Exercise | The full listing should be written out verbatim, and its images should be dropped.

Extracted data |
§

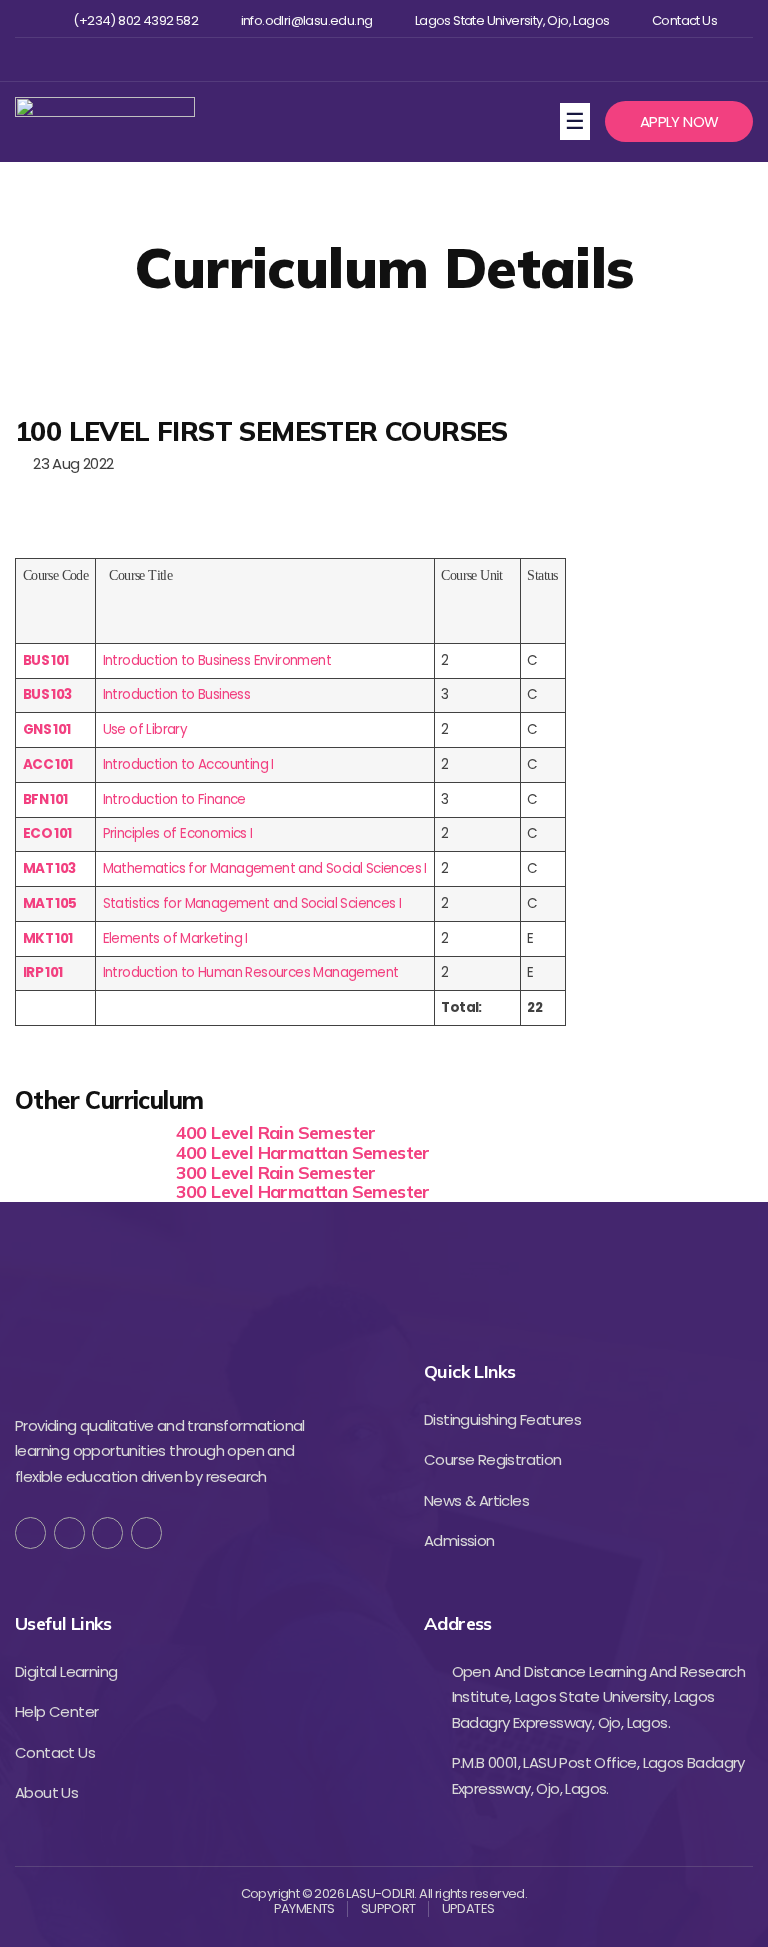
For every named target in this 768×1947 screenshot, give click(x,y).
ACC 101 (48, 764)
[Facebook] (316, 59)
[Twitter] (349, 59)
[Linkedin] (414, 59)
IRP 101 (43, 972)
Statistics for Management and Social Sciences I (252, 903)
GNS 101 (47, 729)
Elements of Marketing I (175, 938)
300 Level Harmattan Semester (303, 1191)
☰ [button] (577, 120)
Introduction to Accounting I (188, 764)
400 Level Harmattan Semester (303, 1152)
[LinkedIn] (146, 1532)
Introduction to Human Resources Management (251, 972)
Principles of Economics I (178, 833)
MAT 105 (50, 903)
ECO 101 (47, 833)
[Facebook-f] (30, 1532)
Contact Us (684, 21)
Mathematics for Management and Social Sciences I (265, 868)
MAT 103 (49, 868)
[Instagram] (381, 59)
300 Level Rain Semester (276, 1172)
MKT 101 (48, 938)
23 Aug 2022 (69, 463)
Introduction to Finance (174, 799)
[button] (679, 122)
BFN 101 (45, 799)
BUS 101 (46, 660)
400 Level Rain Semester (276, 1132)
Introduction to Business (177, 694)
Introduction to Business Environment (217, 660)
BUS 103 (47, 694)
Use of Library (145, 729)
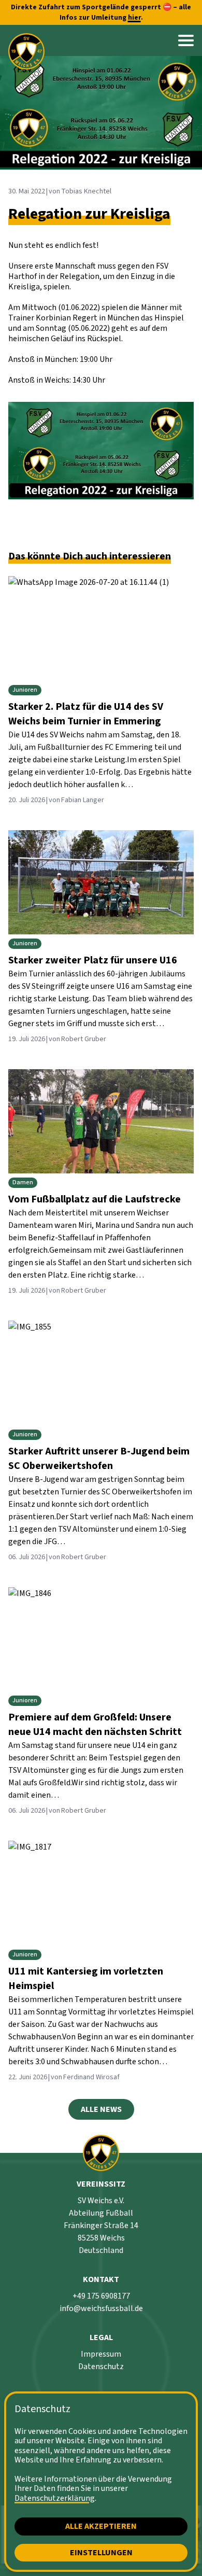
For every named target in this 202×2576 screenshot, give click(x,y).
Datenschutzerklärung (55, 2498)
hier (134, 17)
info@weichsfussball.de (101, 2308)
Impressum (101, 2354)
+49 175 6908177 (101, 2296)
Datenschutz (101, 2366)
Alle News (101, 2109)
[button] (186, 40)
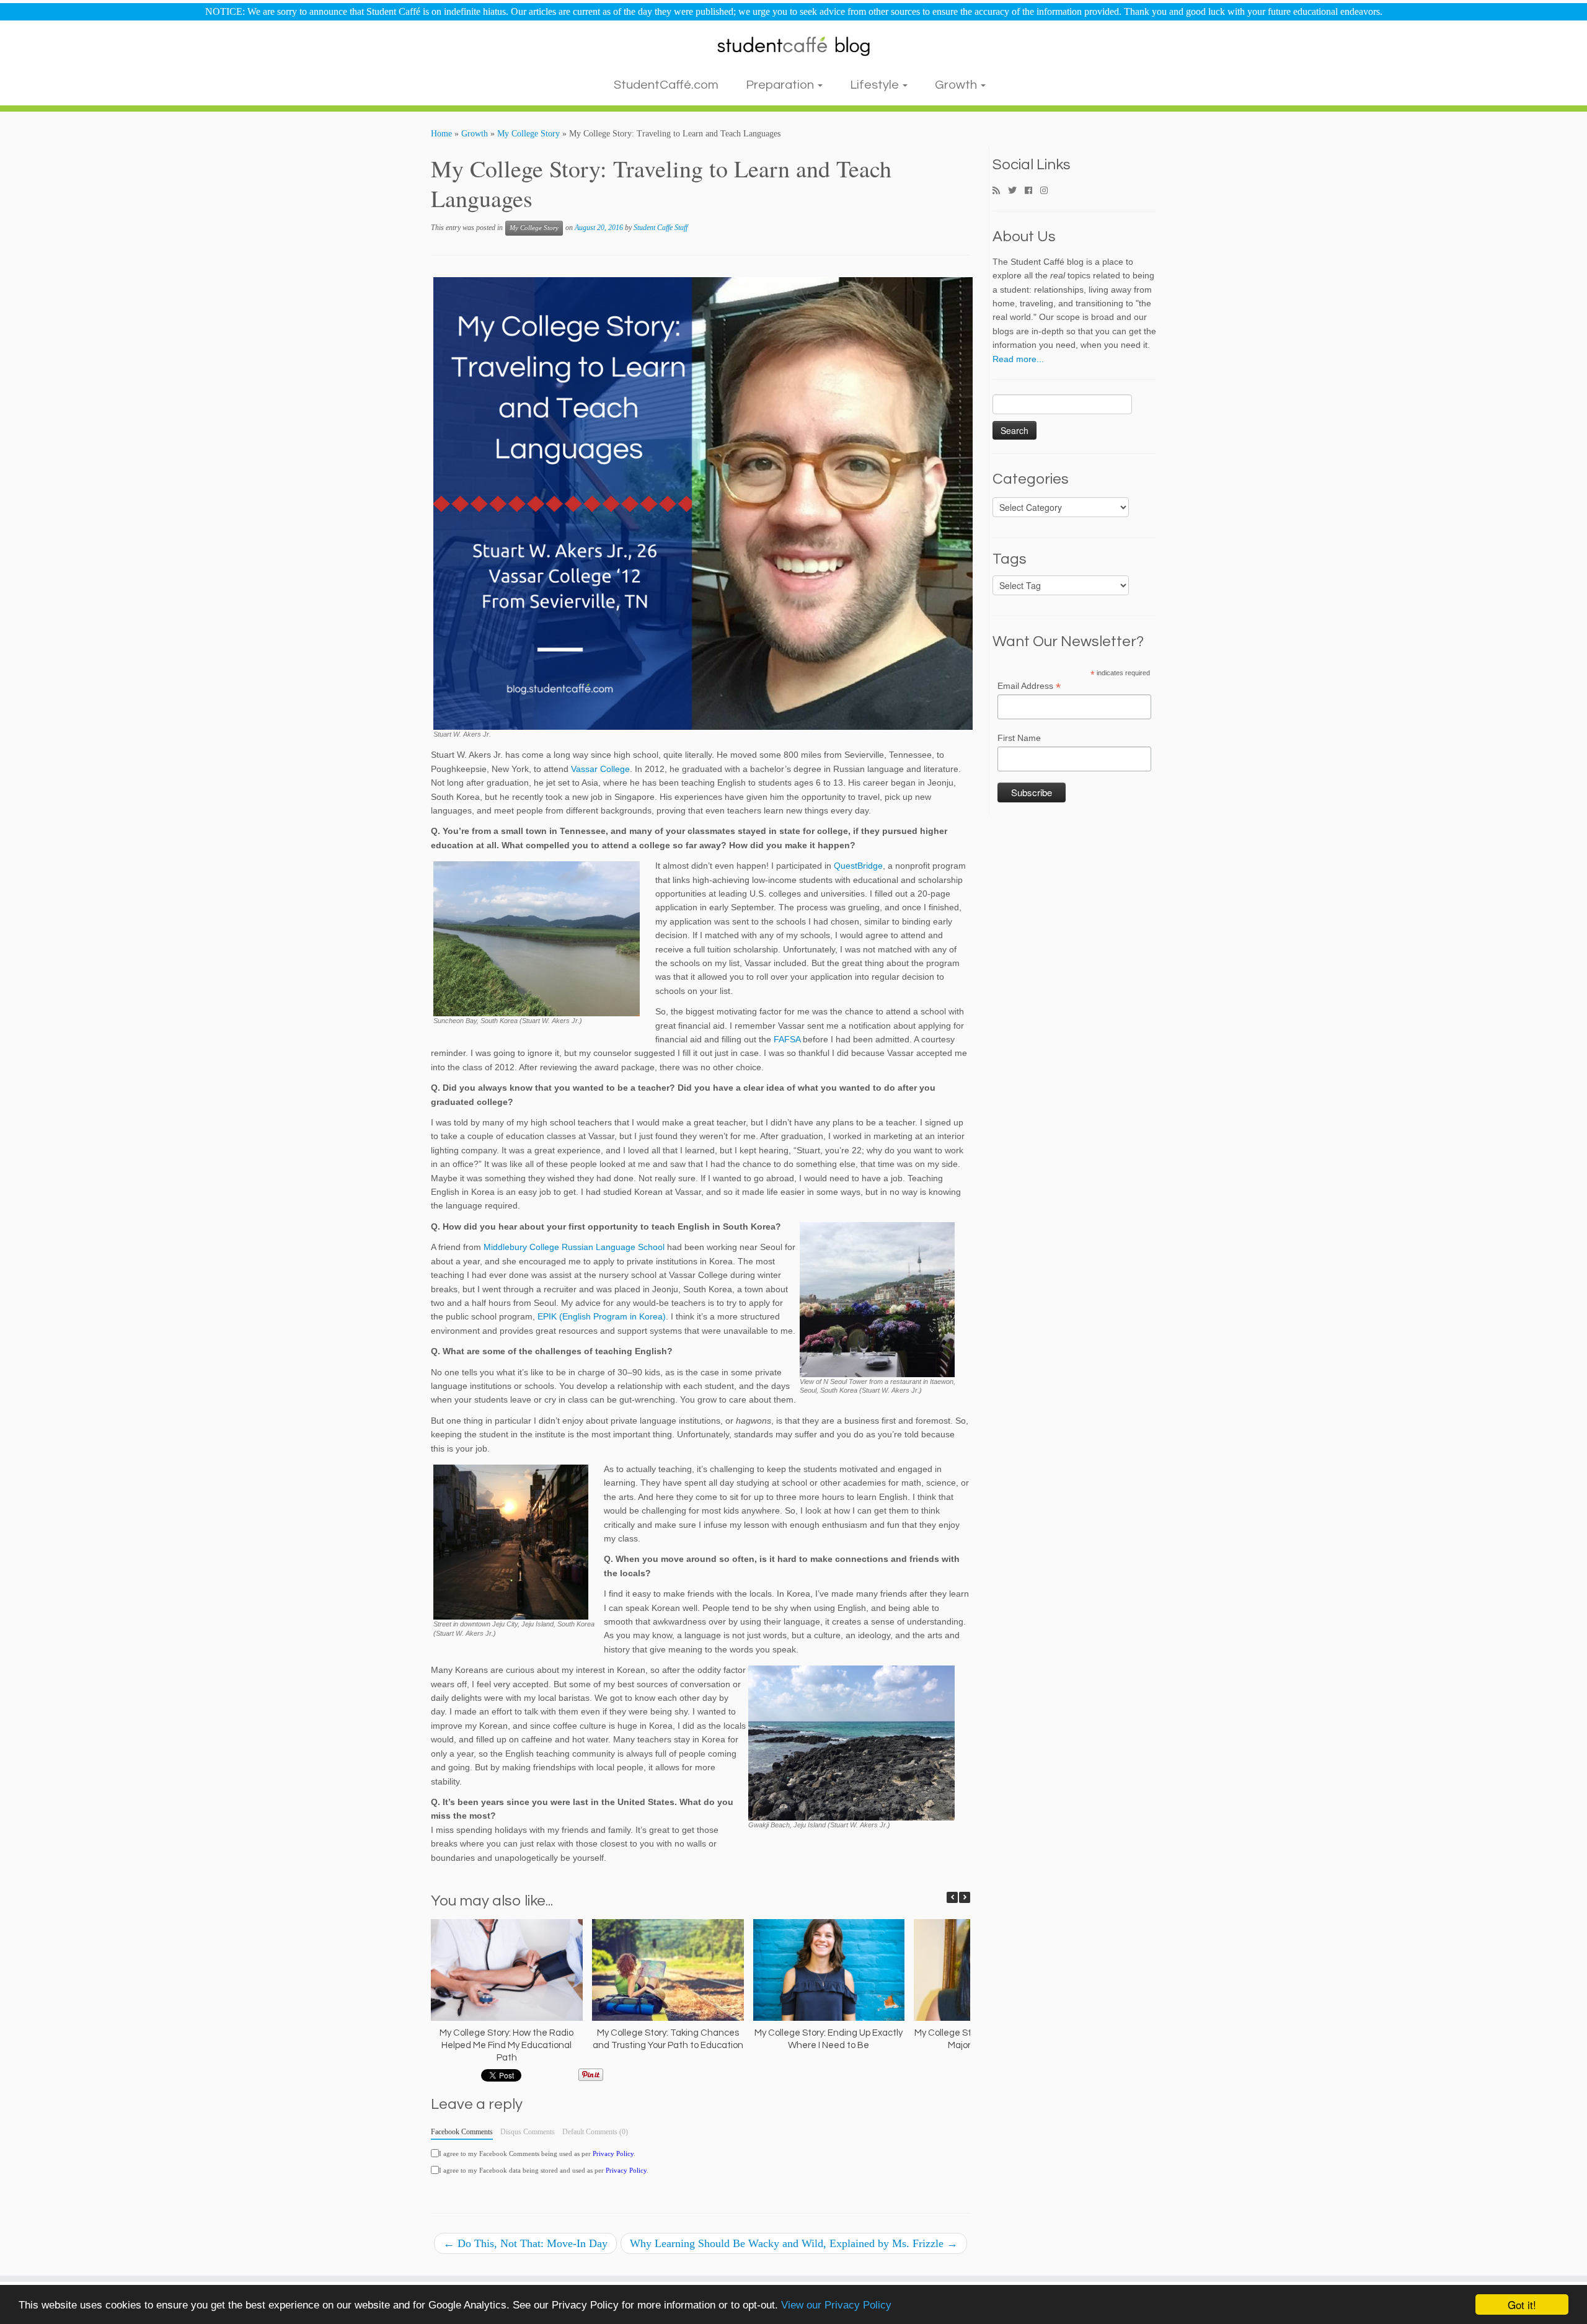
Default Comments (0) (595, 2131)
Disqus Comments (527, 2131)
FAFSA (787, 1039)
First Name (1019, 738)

§

Reply |
For every named target in this 768×1947 screenshot, give click(x,y).
ACC 101 (48, 764)
[Facebook] (316, 59)
[Twitter] (349, 59)
[Linkedin] (414, 59)
IRP 101 (43, 972)
Statistics for Management and Social Sciences I (252, 903)
GNS 101 (47, 729)
Elements of Marketing I (175, 938)
300 Level Harmattan Semester (303, 1191)
☰ [button] (577, 120)
Introduction to Accounting I (188, 764)
400 Level Harmattan Semester (303, 1152)
[LinkedIn] (146, 1532)
Introduction to Human Resources Management (251, 972)
Principles of Economics I (178, 833)
MAT 105 (50, 903)
ECO 101 (47, 833)
[Facebook-f] (30, 1532)
Contact Us (684, 21)
Mathematics for Management and Social Sciences I (265, 868)
MAT 103 (49, 868)
[Instagram] (381, 59)
300 Level Rain Semester (276, 1172)
MKT 101 (48, 938)
23 Aug 2022 (69, 463)
Introduction to Finance (174, 799)
[button] (679, 122)
BFN 101 (45, 799)
BUS 101 (46, 660)
400 Level Rain Semester (276, 1132)
Introduction to Business (177, 694)
Introduction to Business Environment (217, 660)
BUS 103 (47, 694)
Use of Library (145, 729)
For every named target in this 202×2576 screenshot, give click(x,y).
Datenschutzerklärung (55, 2498)
hier (134, 17)
info@weichsfussball.de (101, 2308)
Impressum (101, 2354)
+49 175 6908177 (101, 2296)
Datenschutz (101, 2366)
Alle News (101, 2109)
[button] (186, 40)
Default Comments (0) (595, 2131)
Disqus Comments (527, 2131)
FAFSA (787, 1039)
First Name (1019, 738)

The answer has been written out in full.